Аморальные рассказы - Альберто Моравиа 13 стр.


- Послушайте, вы можете посмотреть мою машину? Шлепок мой был таким легким, что, когда он вылез из-под машины и мгновение внимательно смотрел своими голубыми глазами навыкате прямо в мои глаза, мне показалось, будто он ничего не заметил и тем более не понял - приятно ли мне это было или нет. Он пошел посмотреть мою машину и тут же жестко и сухо сказал, сколько мне будет стоить ремонт. Цифра была высоковата, больше, чем я ожидала. Внезапно на меня напал приступ жадности и, недолго думая, я ему сказала:

- Для меня это много, слишком много. Нельзя ли заплатить другим способом?

Он еще раз посмотрел на машину, потом на меня, именно как на предмет оплаты, и ответил с серьезностью истинного мастерового:

- Понятно, что есть другой способ. - Секунду подумав, он добавил: - Пошли, попробуем машину, посмотрим, цел ли мотор.

Он сел за руль, а я, безответственная дура, рядом с ним, и мы отправились на пригородный проспект, идущий параллельно Тибру.

Ведя машину и прислушиваясь к мотору, он сказал:

- Такое будет только в этот раз, потому что я мужчина женатый и люблю свою жену.

- Согласна, только в этот раз, и то потому, что у меня нет денег, - горячо согласилась я.

Непонятно, почему в этот день я оказалась такой жадной!

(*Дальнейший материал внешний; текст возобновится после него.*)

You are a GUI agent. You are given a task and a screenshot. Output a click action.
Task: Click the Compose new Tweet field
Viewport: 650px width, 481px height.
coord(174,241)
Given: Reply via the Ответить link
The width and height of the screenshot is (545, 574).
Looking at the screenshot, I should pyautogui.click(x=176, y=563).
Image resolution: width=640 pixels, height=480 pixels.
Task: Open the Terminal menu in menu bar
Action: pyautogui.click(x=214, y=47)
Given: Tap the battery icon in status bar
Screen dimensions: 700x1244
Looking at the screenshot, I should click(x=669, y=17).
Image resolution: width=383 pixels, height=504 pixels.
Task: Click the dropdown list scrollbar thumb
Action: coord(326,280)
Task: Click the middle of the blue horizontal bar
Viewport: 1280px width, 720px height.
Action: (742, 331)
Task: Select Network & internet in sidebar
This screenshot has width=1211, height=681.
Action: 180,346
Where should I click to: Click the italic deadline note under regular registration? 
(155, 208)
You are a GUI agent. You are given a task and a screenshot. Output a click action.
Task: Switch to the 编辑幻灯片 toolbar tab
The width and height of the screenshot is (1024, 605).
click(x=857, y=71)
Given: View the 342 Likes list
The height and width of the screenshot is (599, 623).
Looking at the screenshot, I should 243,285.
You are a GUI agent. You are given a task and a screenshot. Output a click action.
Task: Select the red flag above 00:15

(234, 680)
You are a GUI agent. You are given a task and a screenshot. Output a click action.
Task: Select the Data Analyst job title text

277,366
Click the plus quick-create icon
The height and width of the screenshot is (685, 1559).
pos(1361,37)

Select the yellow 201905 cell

С тех пор прошло три года, и я уже дважды меняла машину. Каждый раз для ремонта я ходила только к нему, потому что он с меня ничего не брал. Всякий раз, как только я открывала сумочку, он останавливал меня и неизменно говорил:

- За счет предприятия.

Именно таким образом он сообщал мне, что те десять минут, когда он "вошел" в меня и "вышел", стали для него важными, такими важными, что он готов был ремонтировать мою машину бесплатно всю жизнь. О сексе, будто сговорившись, мы больше не упоминали.

Сейчас я иду к нему, как к человеку, который может мне помочь в трудный момент моей жизни. Не из жадности иду, а потому что в тот день, после того как он "вошел" в меня и "вышел", успев доложить, что он женат, не знаю почему, я спросила:

- Если бы ты узнал, что твоя любимая жена изменяет тебе, - вот как я теперь изменила мужу, - что бы ты сделал?

- Даже думать не хочу.

- Ну все-таки, что бы ты сделал?

- Думаю, что убил бы ее.

"Убил бы ее!" - вздор: собака лает да не кусает. И все же, теперь бы мне подошло больше, если бы собака и впрямь кусалась. Странно: может, потому что Джачинто рабочий, пролетарий, "черная косточка", мне пришел в голову этот жестокий и неприятный глагол "казнить", который так часто употребляют в своих листовках террористы, - "мы казнили", затем следует имя, фамилия, профессия и приговор, полный пренебрежения и ненависти к жертве. Этот глагол для моего уха жертвы, приговоренной всеми к насилию, звучит неплохо: "Вчера мы казнили как закоренелую мазохистку Витторию Б., типичную синьору из городской буржуазии".

Это правда: Джачинто - не идеальный палач; и вообще, я подозреваю, что он, как и другие, немножко буржуа, но, в конце концов, он не более чем простой мужик, с которым я один раз занималась любовью. И если кому и суждено убить меня, то я бы предпочла его.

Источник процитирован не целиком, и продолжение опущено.